THE PROBLEM »
Reproduce the following rows verbatim, starting at the line containing "Viewport: 423px width, 299px" and ending after the line containing "Action: tap(292, 484)".

%%

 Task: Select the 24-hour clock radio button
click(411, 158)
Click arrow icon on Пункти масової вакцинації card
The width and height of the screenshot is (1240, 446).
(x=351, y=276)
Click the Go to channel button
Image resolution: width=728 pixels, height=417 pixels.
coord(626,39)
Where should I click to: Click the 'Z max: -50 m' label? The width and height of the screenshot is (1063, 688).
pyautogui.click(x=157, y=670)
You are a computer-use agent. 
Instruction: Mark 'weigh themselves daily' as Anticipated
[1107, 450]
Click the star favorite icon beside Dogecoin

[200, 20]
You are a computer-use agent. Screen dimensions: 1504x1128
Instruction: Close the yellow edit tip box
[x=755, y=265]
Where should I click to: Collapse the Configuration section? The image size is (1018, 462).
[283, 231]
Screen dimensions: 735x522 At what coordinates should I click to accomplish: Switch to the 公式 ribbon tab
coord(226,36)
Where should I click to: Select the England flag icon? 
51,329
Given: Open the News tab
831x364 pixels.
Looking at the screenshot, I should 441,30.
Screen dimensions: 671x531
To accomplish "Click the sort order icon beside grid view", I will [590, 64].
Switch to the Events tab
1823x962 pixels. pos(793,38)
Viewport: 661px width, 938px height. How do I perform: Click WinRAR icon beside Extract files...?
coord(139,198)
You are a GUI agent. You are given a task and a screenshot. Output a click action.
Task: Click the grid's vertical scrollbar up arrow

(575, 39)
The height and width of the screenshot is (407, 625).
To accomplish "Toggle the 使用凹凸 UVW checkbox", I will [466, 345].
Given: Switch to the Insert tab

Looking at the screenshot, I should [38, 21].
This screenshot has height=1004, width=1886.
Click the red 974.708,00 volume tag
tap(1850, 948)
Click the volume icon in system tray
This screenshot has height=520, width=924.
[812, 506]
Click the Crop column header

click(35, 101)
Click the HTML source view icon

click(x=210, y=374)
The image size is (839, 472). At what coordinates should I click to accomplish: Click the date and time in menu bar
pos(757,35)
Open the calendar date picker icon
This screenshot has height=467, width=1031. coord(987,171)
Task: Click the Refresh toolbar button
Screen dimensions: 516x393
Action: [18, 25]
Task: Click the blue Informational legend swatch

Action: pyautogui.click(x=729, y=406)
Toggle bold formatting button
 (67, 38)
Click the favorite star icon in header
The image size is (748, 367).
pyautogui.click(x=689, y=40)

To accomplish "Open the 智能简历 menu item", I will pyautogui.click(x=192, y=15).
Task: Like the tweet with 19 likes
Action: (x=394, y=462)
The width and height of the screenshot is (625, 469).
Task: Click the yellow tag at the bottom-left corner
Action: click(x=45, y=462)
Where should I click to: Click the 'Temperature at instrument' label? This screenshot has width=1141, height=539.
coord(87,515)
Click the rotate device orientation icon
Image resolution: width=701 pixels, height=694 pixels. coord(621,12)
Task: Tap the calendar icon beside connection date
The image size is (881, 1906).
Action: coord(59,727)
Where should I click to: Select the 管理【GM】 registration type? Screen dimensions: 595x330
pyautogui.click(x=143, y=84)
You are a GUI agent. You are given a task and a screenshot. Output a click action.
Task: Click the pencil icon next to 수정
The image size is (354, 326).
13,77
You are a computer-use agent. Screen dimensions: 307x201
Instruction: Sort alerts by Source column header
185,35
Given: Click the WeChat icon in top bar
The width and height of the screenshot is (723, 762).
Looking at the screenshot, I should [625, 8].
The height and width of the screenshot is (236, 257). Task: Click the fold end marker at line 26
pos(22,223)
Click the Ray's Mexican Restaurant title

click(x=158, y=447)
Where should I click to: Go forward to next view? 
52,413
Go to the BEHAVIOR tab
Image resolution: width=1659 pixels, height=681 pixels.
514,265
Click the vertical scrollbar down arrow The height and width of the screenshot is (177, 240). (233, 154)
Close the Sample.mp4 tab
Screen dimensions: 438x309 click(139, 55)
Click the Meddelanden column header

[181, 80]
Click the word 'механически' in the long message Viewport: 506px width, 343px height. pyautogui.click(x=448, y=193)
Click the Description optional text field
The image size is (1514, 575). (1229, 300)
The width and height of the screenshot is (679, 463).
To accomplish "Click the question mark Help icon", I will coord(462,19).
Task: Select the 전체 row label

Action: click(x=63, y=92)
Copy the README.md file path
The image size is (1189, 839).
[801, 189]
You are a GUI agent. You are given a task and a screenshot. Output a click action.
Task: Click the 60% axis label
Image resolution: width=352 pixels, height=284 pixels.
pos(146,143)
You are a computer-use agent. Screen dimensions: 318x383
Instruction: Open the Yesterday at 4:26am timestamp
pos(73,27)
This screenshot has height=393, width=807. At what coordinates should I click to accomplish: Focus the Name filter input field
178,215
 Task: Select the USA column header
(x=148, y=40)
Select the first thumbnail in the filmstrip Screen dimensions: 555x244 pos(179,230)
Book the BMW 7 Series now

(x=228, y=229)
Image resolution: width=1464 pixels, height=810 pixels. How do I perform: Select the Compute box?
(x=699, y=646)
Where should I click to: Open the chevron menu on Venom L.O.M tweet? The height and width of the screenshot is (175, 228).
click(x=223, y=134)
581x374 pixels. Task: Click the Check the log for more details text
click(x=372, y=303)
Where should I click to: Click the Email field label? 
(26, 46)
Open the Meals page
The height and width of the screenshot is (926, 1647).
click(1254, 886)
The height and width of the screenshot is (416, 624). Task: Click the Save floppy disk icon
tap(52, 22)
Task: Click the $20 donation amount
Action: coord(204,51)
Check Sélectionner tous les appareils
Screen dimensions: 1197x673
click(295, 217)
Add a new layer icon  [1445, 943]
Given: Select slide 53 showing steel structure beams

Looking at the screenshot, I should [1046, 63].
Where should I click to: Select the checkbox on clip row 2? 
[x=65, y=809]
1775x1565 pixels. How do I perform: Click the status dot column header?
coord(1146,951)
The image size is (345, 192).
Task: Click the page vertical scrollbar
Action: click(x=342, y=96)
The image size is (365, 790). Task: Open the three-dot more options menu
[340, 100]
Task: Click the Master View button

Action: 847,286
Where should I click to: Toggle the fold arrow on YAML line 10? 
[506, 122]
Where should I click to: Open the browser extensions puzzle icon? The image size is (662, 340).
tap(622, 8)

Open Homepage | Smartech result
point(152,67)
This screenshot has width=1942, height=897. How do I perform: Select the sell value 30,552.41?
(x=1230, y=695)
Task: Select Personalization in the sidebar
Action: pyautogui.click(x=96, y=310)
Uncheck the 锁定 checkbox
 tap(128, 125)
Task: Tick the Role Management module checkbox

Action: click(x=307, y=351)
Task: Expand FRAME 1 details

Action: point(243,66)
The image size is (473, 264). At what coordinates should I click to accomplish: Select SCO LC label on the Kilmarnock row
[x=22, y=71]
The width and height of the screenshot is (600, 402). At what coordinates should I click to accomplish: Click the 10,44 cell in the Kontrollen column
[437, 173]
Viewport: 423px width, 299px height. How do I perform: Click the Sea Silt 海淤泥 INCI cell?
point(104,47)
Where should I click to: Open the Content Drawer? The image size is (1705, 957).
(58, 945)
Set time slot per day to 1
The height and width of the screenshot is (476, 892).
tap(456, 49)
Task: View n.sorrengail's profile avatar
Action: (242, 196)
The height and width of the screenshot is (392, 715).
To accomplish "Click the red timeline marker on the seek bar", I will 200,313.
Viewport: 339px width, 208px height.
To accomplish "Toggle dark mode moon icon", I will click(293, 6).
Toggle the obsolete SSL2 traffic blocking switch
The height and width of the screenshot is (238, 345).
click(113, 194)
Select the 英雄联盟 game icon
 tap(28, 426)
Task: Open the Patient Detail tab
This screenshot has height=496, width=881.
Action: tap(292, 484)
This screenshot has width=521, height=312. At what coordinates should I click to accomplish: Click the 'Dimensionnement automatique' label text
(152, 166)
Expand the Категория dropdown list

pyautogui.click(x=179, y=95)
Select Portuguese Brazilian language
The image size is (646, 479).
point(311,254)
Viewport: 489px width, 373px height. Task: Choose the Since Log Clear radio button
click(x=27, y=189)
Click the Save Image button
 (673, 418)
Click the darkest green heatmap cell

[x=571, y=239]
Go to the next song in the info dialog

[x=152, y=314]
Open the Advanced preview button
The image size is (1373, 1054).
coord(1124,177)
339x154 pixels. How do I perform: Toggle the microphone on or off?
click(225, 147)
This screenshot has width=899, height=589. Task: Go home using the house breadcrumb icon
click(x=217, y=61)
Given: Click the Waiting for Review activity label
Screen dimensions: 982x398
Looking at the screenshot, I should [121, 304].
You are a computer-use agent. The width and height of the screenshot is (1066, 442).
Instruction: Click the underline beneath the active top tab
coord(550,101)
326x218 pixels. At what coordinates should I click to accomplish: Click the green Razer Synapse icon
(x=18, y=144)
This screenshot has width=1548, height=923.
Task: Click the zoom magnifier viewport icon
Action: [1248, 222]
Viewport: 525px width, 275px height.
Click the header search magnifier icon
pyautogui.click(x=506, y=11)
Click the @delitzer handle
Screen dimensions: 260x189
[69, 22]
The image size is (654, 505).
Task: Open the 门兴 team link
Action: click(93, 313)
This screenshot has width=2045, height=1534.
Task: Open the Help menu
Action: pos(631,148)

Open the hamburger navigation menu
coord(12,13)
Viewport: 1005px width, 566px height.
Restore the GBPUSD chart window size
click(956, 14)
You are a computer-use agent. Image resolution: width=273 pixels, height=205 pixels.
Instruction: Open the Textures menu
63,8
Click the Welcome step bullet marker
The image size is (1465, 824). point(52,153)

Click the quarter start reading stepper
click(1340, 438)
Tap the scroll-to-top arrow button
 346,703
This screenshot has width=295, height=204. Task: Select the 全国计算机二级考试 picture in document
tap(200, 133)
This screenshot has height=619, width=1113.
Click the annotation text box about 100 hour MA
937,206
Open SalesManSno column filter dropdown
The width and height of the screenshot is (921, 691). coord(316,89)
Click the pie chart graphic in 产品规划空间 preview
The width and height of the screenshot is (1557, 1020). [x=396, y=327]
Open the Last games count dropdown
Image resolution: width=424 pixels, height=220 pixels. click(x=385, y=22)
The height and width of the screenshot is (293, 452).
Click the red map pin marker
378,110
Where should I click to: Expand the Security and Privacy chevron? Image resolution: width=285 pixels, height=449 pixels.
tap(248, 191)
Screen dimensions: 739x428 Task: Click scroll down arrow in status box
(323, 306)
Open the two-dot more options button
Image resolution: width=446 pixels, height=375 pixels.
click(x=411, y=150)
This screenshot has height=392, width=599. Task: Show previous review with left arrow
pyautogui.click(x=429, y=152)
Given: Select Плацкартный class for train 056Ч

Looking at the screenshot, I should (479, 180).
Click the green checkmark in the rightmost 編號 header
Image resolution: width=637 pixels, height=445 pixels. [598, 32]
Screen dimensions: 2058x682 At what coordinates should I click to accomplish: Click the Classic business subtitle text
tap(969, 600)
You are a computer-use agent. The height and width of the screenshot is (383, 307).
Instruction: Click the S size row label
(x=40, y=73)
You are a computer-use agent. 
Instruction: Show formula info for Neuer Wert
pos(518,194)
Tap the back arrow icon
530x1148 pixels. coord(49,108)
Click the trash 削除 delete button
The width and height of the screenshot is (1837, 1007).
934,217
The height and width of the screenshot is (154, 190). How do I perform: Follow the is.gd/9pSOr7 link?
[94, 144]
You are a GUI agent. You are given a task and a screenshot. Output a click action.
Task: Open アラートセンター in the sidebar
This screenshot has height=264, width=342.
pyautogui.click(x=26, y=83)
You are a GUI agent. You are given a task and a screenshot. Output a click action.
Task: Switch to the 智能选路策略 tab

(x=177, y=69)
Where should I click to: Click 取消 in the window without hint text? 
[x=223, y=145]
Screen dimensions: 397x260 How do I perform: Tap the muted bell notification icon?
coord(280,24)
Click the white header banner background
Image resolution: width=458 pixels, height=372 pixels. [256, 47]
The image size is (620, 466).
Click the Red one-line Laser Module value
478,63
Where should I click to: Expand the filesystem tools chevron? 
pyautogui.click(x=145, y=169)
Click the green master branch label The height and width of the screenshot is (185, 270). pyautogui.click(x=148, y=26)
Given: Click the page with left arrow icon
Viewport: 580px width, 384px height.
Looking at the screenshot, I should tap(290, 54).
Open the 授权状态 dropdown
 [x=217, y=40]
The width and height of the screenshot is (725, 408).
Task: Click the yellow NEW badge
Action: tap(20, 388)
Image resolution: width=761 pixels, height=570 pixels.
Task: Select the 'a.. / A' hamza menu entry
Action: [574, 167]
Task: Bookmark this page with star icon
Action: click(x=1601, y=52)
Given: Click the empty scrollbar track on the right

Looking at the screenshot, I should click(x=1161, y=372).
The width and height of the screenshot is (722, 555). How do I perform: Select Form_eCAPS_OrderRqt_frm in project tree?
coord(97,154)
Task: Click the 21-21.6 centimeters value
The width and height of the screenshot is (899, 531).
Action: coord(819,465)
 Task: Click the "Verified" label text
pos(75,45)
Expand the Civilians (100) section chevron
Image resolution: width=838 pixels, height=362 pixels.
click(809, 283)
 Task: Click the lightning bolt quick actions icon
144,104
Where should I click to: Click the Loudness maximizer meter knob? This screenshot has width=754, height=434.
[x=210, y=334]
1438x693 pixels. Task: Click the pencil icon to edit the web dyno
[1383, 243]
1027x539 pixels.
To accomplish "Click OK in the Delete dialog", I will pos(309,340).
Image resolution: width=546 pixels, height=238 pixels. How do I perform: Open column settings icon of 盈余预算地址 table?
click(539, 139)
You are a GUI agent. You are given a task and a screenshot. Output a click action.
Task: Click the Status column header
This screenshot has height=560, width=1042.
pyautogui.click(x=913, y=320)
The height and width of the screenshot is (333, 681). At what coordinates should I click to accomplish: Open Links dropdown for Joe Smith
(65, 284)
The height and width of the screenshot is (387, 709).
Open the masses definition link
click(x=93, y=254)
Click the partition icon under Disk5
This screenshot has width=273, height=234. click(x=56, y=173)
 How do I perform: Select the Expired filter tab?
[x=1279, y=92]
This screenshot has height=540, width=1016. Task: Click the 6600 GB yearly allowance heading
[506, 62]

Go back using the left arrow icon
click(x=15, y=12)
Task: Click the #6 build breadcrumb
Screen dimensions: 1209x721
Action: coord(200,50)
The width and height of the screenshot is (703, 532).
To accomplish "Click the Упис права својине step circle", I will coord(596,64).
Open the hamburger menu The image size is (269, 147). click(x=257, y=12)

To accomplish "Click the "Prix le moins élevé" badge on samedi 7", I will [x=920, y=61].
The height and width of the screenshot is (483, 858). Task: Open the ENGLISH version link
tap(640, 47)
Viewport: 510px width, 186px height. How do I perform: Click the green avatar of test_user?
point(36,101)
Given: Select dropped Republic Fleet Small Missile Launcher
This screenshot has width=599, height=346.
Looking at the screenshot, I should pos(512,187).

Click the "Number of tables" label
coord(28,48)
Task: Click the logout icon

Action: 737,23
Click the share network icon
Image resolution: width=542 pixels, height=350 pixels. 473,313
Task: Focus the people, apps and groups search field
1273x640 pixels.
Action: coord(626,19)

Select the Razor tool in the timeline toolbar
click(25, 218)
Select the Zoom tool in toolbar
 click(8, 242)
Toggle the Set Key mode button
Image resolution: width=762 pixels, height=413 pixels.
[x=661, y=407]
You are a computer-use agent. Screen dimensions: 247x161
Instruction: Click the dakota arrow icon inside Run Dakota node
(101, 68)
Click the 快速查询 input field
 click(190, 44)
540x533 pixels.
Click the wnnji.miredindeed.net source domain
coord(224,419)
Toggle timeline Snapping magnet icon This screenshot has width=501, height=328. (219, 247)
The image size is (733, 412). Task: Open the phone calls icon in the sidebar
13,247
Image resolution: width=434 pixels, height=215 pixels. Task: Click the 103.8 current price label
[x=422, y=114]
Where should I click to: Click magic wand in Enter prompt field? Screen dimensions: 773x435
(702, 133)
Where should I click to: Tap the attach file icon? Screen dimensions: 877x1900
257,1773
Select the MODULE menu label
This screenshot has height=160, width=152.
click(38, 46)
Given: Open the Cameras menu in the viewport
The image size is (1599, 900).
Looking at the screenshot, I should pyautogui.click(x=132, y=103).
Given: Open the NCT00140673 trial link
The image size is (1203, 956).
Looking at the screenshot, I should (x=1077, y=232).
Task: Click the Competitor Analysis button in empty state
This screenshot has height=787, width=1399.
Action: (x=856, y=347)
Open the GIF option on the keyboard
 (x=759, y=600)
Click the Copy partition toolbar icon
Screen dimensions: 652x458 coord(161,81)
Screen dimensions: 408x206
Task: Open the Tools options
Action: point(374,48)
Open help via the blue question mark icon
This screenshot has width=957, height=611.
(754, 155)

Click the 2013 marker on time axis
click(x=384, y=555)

%%

WRITTEN SOLUTION »
Viewport: 423px width, 299px height. How do I perform: Click the Sea Silt 海淤泥 INCI cell?
point(104,47)
Where should I click to: Open the Content Drawer? The image size is (1705, 957).
(58, 945)
Set time slot per day to 1
The height and width of the screenshot is (476, 892).
tap(456, 49)
Task: View n.sorrengail's profile avatar
Action: (242, 196)
The height and width of the screenshot is (392, 715).
To accomplish "Click the red timeline marker on the seek bar", I will 200,313.
Viewport: 339px width, 208px height.
To accomplish "Toggle dark mode moon icon", I will click(293, 6).
Toggle the obsolete SSL2 traffic blocking switch
The height and width of the screenshot is (238, 345).
click(113, 194)
Select the 英雄联盟 game icon
 tap(28, 426)
Task: Open the Patient Detail tab
This screenshot has height=496, width=881.
Action: tap(292, 484)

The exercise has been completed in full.